- **Task**: Repeat each entry exactly. Drop every image.

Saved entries
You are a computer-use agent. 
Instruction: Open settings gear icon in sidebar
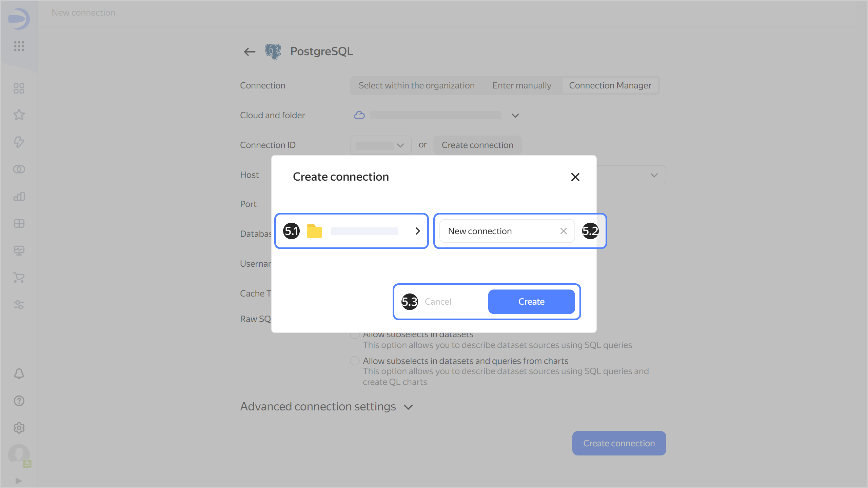[19, 428]
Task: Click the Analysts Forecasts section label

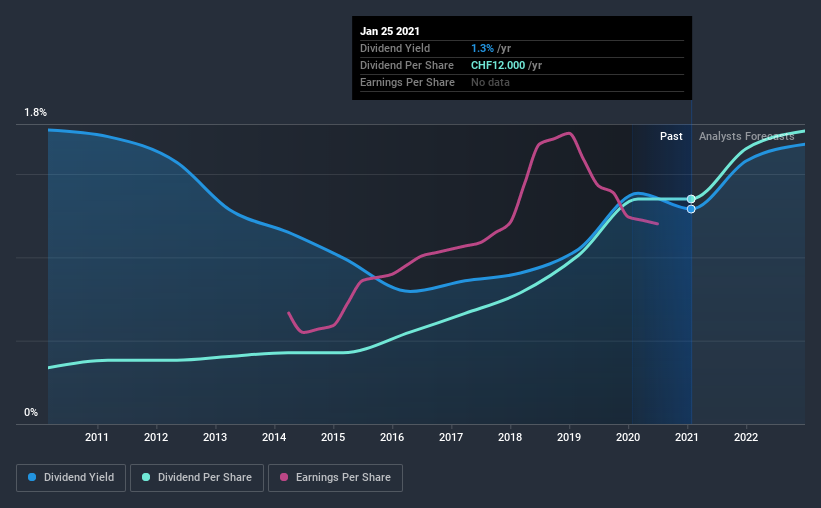Action: pyautogui.click(x=747, y=136)
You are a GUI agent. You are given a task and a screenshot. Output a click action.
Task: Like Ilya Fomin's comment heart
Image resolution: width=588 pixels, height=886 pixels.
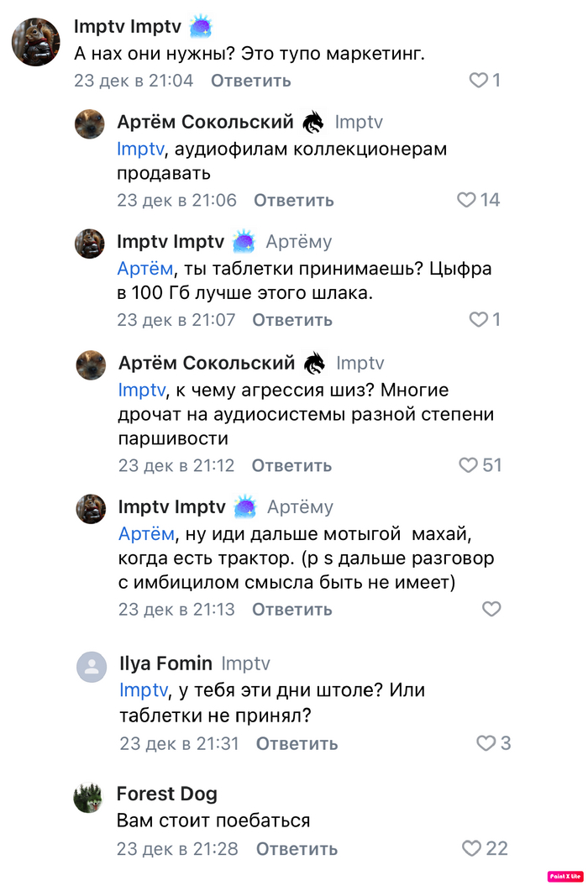click(486, 743)
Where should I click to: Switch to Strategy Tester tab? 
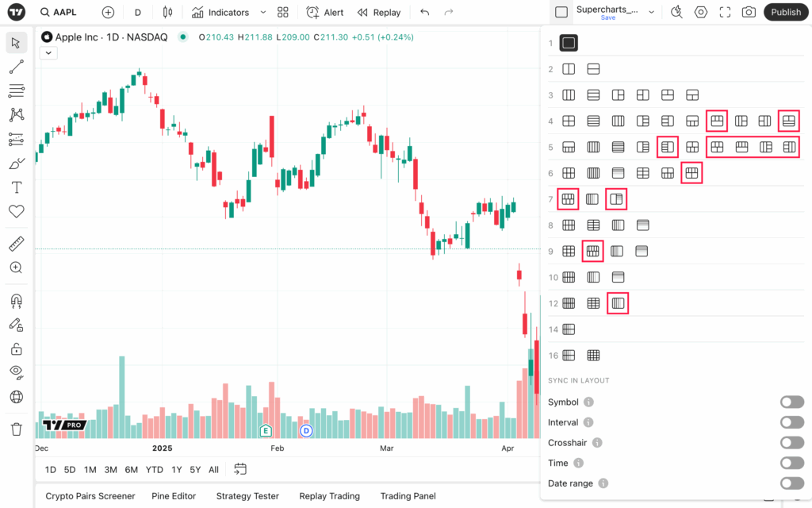pos(247,496)
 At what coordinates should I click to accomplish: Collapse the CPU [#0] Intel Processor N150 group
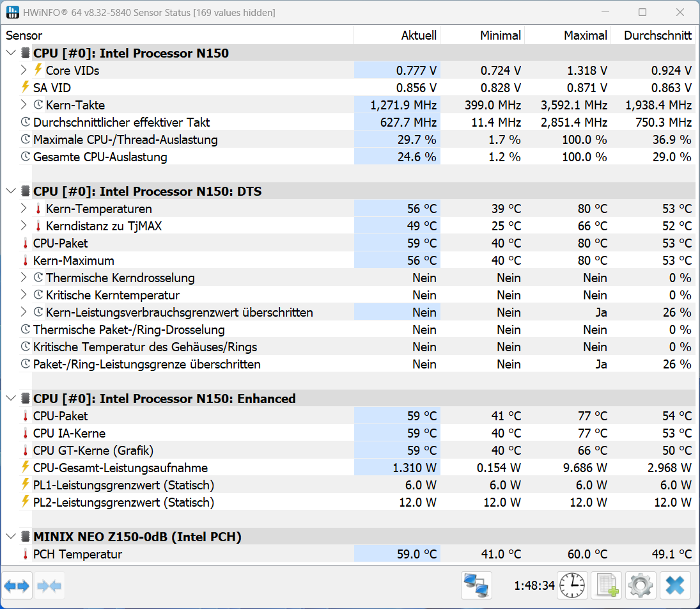pos(11,53)
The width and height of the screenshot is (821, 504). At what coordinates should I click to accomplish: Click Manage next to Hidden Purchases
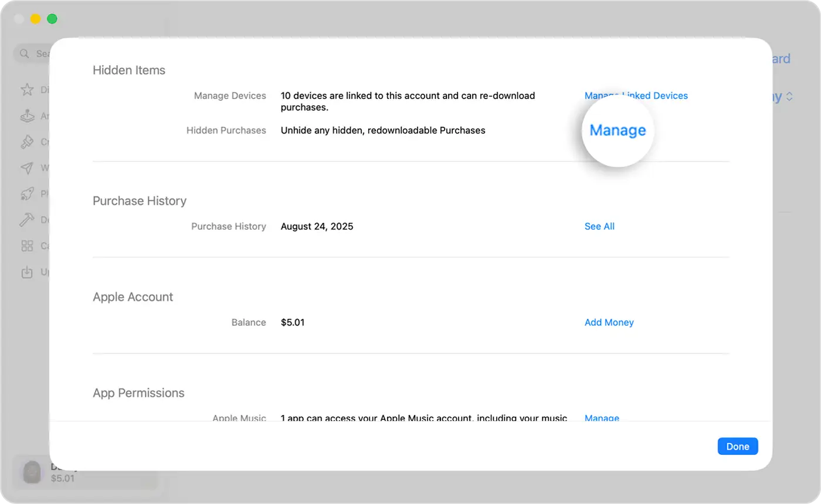coord(618,131)
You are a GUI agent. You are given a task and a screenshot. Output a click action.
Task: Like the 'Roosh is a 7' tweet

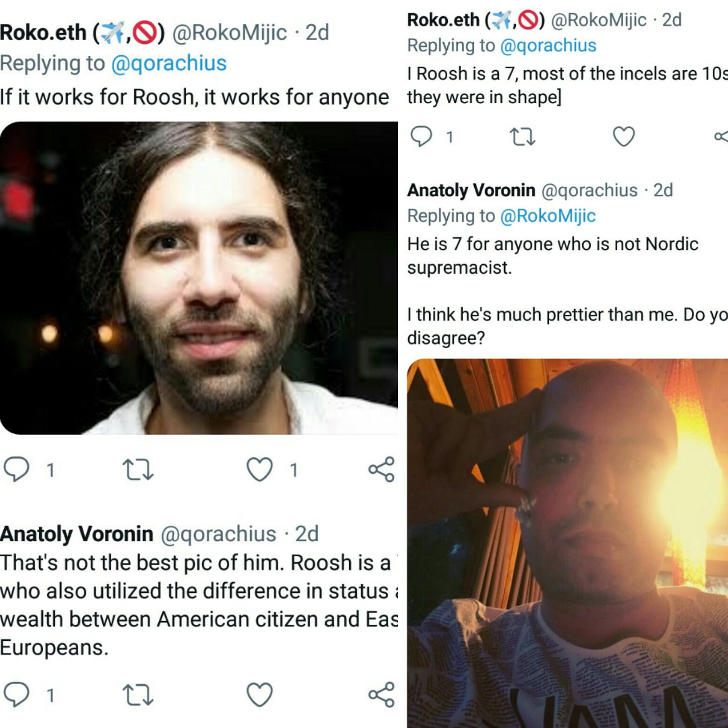624,136
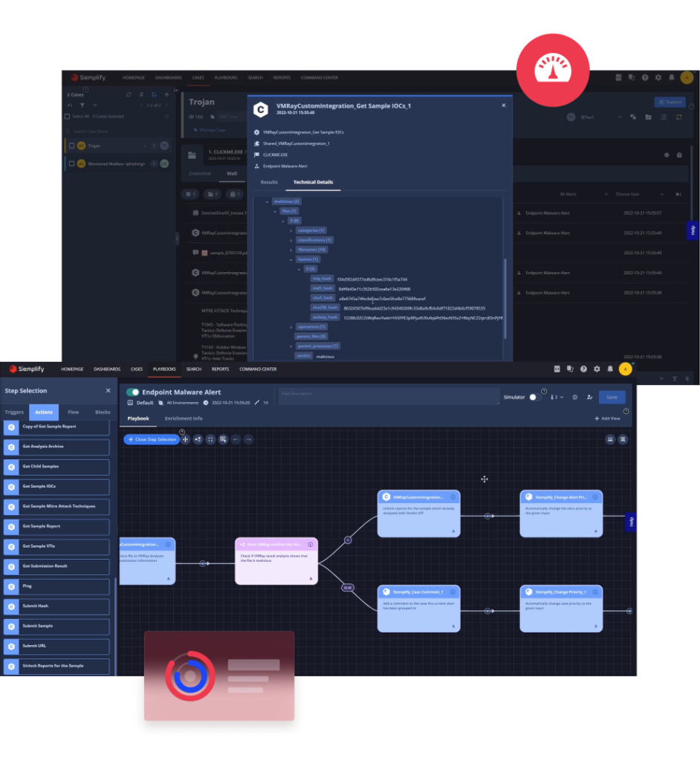Expand the categories [1] tree node
The height and width of the screenshot is (761, 700).
click(x=291, y=230)
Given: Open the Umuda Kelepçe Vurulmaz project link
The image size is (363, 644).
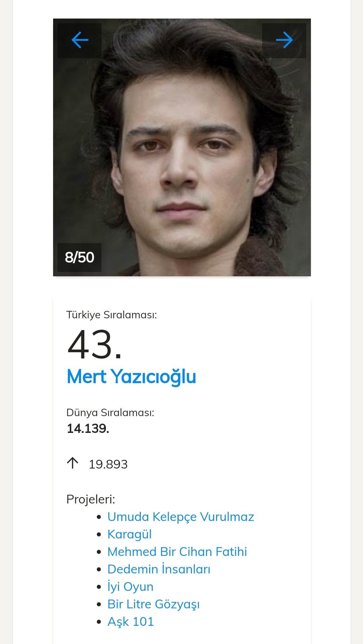Looking at the screenshot, I should [180, 517].
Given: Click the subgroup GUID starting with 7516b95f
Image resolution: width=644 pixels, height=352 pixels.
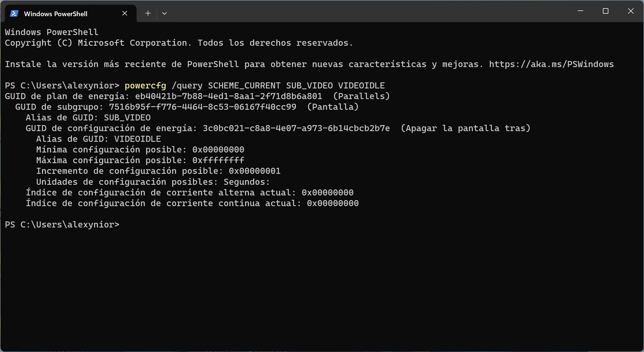Looking at the screenshot, I should click(203, 107).
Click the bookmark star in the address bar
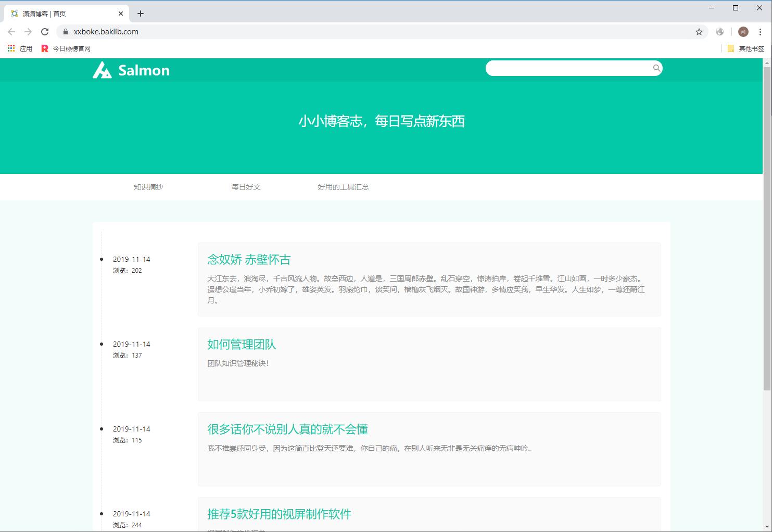 click(699, 32)
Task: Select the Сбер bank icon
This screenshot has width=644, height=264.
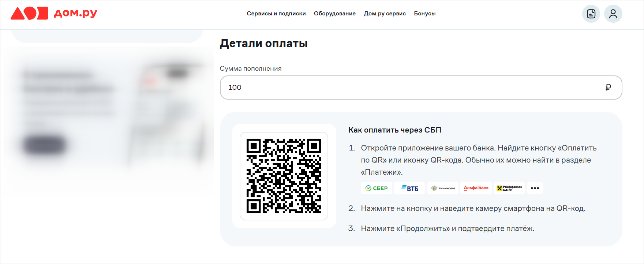Action: tap(376, 188)
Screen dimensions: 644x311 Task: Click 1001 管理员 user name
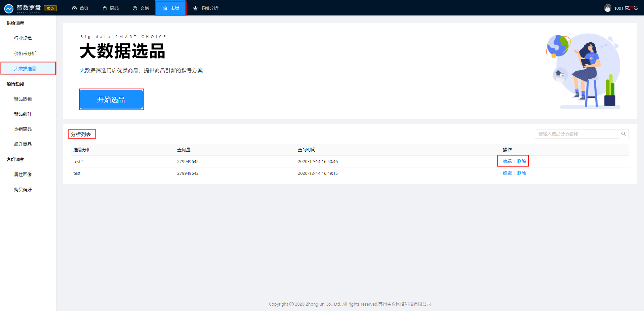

- **Task response**:
You are a computer-use agent. 
Instruction: Open settings gear icon in sidebar
[19, 428]
Task: Click the Analysts Forecasts section label

Action: pyautogui.click(x=747, y=136)
You are a GUI agent. You are given a task and a screenshot. Output a click action.
Task: Like Ilya Fomin's comment heart
Image resolution: width=588 pixels, height=886 pixels.
click(486, 743)
Where should I click to: Switch to Strategy Tester tab? 
pos(247,496)
 At what coordinates should I click to accomplish: Collapse the CPU [#0] Intel Processor N150 group
pos(11,53)
The width and height of the screenshot is (821, 504). At what coordinates should I click to accomplish: Click Manage next to Hidden Purchases
coord(618,131)
You are a GUI agent. You are given a task and a screenshot. Output a click action.
Task: Like the 'Roosh is a 7' tweet

624,136
Expand the categories [1] tree node
The height and width of the screenshot is (761, 700).
click(x=291, y=230)
Given: Open the Umuda Kelepçe Vurulmaz project link
The image size is (363, 644).
Looking at the screenshot, I should [180, 517].
Given: Click the subgroup GUID starting with 7516b95f
Image resolution: width=644 pixels, height=352 pixels.
Looking at the screenshot, I should click(203, 107).
Click the bookmark star in the address bar
 click(699, 32)
Task: Select the Сбер bank icon
This screenshot has width=644, height=264.
Action: tap(376, 188)
Screen dimensions: 644x311 Task: Click 1001 管理员 user name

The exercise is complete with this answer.